GNOME Bugzilla – Bug 530962
[subparse] parses only every second line of TMPlayer subtitle
Last modified: 2008-05-04 13:20:18 UTC
Try to play a movie with this subtitle file (TMPlayer format): 00:00:01:WILL BE PARSED1 00:00:03:WILL NOT BE PARSED1 00:00:06:WILL BE PARSED2 00:00:09:WILL NOT BE PARSED2 00:00:12:WILL BE PARSED3 00:00:15:WILL NOT BE PARSED3 00:00:18:WILL BE PARSED4 00:00:21:WILL NOT BE PARSED4 00:00:24:WILL BE PARSED5 00:00:27:WILL NOT BE PARSED5 The lines that say WILL NOT BE PARSED won't show up. The file that is responsible for this is gst-plugins-base-x.xx.xx/gst/subparse/tmplayerparse.c.
Ok, I've made a patch. TMPlayer subs are working correctly right now. This patch adds italic text support for subtitles (in Poland, a video player called SubEdit player is very popular - it can be used to create subs - the name SubEdit - and it shows text starting with slashes "/" as italics). Right now, subs are played correctly. I can't really guarantee if this patch is not breaking subtitles made outside of Poland (maybe someone is using slashes for a different reason?). Diff to gstsubparse.c is made agains gst-plugins-base-0.10.19. TMPlayer is almost rewritten from scratch (left only few lines). The gzipped patch and tmplayer.c files are located in the attachment below.

Directives
1. In the bug report, which version of gst-plugins-base was the diff to gstsubparse.c made against?
2. Reproduce word for word the part of the bug report that begins with the words containing "GNOME Bugzilla –" and ends with "this is gst-plugins-base-x.xx.xx/gst/subparse/tmplayerparse.c.".
The material that follows has no connection to the bug report.

Records provided

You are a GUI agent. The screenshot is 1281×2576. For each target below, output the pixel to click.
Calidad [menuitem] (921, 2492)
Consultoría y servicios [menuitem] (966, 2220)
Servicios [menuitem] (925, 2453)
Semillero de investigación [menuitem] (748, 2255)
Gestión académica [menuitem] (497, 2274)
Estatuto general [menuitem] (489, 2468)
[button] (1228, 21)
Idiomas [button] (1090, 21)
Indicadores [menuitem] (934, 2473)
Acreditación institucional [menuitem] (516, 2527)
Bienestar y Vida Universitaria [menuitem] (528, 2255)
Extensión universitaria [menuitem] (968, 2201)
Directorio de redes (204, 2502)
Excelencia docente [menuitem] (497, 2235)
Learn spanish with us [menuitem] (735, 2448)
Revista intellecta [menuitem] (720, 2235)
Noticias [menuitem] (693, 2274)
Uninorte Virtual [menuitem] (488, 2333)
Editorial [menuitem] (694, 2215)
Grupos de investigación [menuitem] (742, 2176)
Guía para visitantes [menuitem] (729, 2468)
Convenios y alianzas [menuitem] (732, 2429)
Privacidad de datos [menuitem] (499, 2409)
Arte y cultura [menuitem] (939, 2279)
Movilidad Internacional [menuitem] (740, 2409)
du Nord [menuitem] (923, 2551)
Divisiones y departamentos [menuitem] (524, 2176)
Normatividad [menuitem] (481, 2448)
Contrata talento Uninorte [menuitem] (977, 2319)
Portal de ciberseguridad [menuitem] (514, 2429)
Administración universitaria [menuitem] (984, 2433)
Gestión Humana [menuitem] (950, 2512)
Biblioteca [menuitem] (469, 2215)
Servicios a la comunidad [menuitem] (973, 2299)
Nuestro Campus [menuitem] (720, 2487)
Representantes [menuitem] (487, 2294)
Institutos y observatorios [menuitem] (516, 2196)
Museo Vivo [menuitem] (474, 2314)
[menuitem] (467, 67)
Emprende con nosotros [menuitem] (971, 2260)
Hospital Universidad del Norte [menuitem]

Written answers
1. gst-plugins-base-0.10.19

2.
GNOME Bugzilla – Bug 530962
[subparse] parses only every second line of TMPlayer subtitle
Last modified: 2008-05-04 13:20:18 UTC
Try to play a movie with this subtitle file (TMPlayer format): 00:00:01:WILL BE PARSED1 00:00:03:WILL NOT BE PARSED1 00:00:06:WILL BE PARSED2 00:00:09:WILL NOT BE PARSED2 00:00:12:WILL BE PARSED3 00:00:15:WILL NOT BE PARSED3 00:00:18:WILL BE PARSED4 00:00:21:WILL NOT BE PARSED4 00:00:24:WILL BE PARSED5 00:00:27:WILL NOT BE PARSED5 The lines that say WILL NOT BE PARSED won't show up. The file that is responsible for this is gst-plugins-base-x.xx.xx/gst/subparse/tmplayerparse.c.